Remote Work: Location based compensation

12 Jun 2023

The Evolution of Work

Once upon a time, location was not a factor in finding a job. You worked where you were. We didn’t even think about any other possibility. Your physical location limited your job prospects and your earning potential.

Living and working as a software engineer in Mexico, working for a great technology company was merely a dream. And the dream involved relocating. Fast forward a couple of decades later and the dream has become reality, but with a twist. Remote work is the norm, not the exception.

As an industry and society though, we are still adapting to the new reality. There are a lot of arguments in favor of remote work, many against. And companies and employees are figuring out how to make it work. What is the best setup, processes, philosophies, techniques, etc.

One of such is location-based compensation adjustments.

Location based compensation adjustments

A few days ago I received an intriguing job offer. The role was interesting, the company well known in the startup world. But, there was a hitch. They offered less than the advertised range. They applied a 20% location-based adjustment to the offered compensation because of where I live. Despite the job being remote, they considered my physical location a factor to apply to my compensation.

I’ve seen many companies that do this, I usually ignore those job postings but in this instance I missed the fine print.

I often question the logic behind this. In the past, my sole focus was to be a master at my craft. I invested years to build and improve my skills, to understand the nuances of software development. Now, my geographic location, irrelevant to my ability as a developer, was a deciding factor in my compensation.

The Company’s Perspective

Location-based compensation adjustments are often pitched as a means of fairness. The argument is that since the cost of living varies significantly from one region to another, it is equitable that pay scales are adjusted accordingly.

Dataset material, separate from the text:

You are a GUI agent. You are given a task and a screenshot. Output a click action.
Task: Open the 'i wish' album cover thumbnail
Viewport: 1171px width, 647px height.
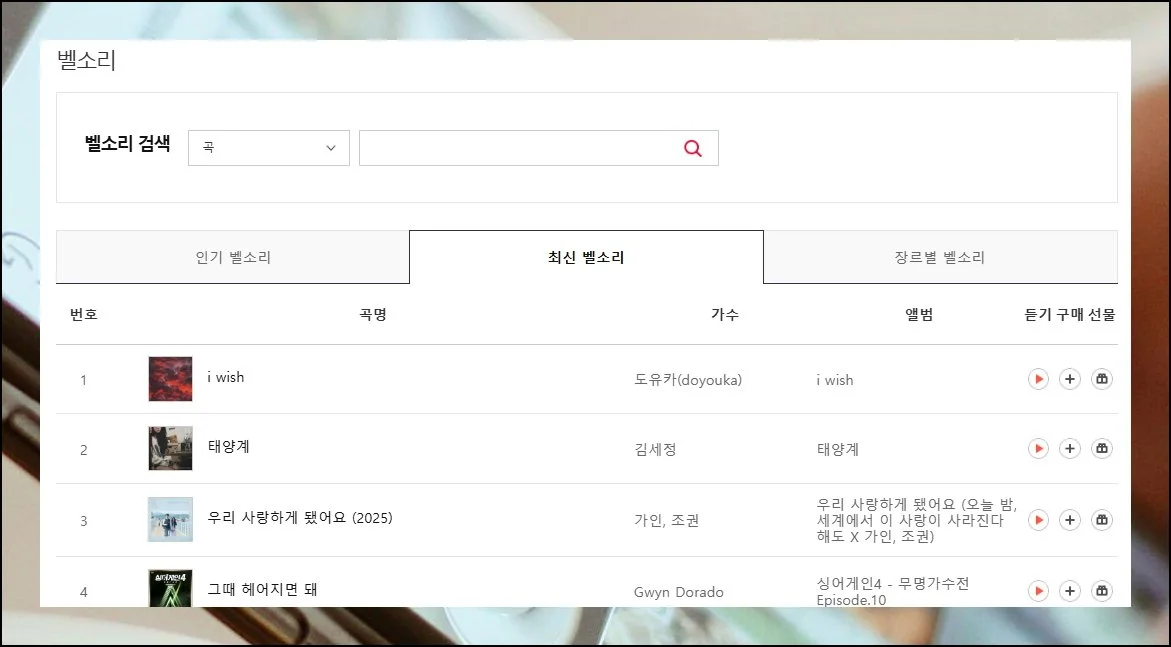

Does it? Does it truly promote fairness?

Is it really fair to pay an employee less money for the same work just because of where they happen to live? Isn’t it a bit too much that the company is taking it upon itself to police which standard of living their employees should have based on their role and position?

Could it be that it just happens to save some money?

I understand companies need to maintain profitability. I don’t take it personal when companies do this, or when they offer below market base compensation because that’s all they can afford. It is my decision if I want to work for that company based on other factors. But we should call things what they are.

Turning Down the Offer

In the end I chose to decline the offer. It simply didn’t sit right with me. I just knew that this was going to sit in the back of my mind and be a constant reminder that the work that I would do was considered to be -20% less valuable, regardless of its own merits. It’s not about the money, but the principle.

As I said, I didn’t burn any bridges. I had a very lighthearted conversation with the Hiring Manager. I understand that’s what they do, and it’s up to me if that is how I want to work, and decided it wasn’t.

Final Thoughts

So here we are, at the frontier of a new era, where you can do work from anywhere in the world. As we navigate this blurred landscape we should try very hard not to bring the old paradigms with us. We should shed the old, outdated practices and develop new ones. It’s time we moved away from arbitrary factors like location and focused more on the skills and the value we bring to the table.

A the end of the day, it’s the human behind the computer that counts, not where they happen to live.

Let’s create a future where fair compensation isn’t determined by a map, but by the merit of our work.